Blog by annenonimoss
I just did a search here at ITR on “Insomnia.” Most of the discussions that mention the topic are posted in the Narcotics Anonymous group.
Why am I not an addict? I’ve never been drunk or high in my life. But I can so relate the addict state of mind. I feel I belong. Always have. This is a mystery of addition science…I have process addictions, workaholism, etc. The “internal drugstore” that the ACA BRB talks about.
Anyway, I am distressed that the medical world has not come up with better treatment for insomnia and trauma. I’m having a hell of a time finding a therapist. But I’m worth it. I will keep looking.

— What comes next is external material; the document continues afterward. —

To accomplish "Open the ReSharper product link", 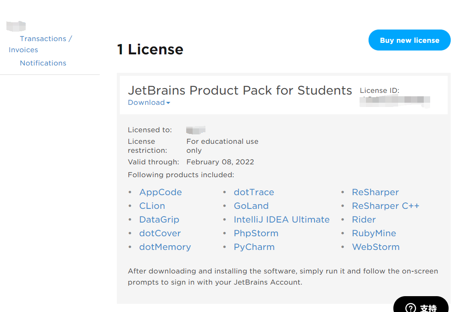I will tap(375, 193).
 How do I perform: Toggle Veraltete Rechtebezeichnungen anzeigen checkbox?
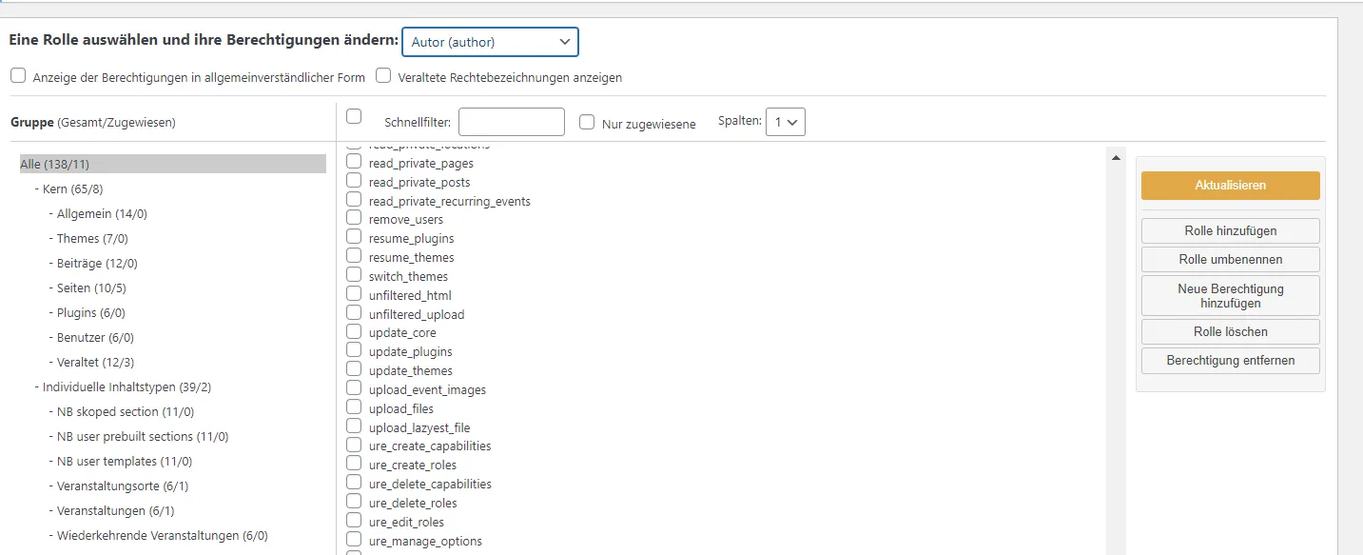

And as for help with my insomnia…drugs are all the docs offer. And they have made me worse. Just got off my last psych med in July and I think I’m still in withdrawal. Not unheard of. The N.A. and A.A. folks mention something called “PAWS”. I’m going to look it up.
I fear my writing is getting less and less coherent as I deal with my insomnia. It’s so odd. I had a great day yesterday after 5 hours of sleep. Then, last night, I woke up at 2 to go to the bathroom and though I was so sleepy, my body would not sleep.
It almost feels as if the middle of the night is the only time I can face down the demons. It’s hard to explain. But on a sleepless night, if I pay attention, I can sense my vulnerable self. I can sense an “observer” self. During the day, I think all the wake up chemicals distract me, even if I’m dead tired, I don’t “see” the same way in side myself.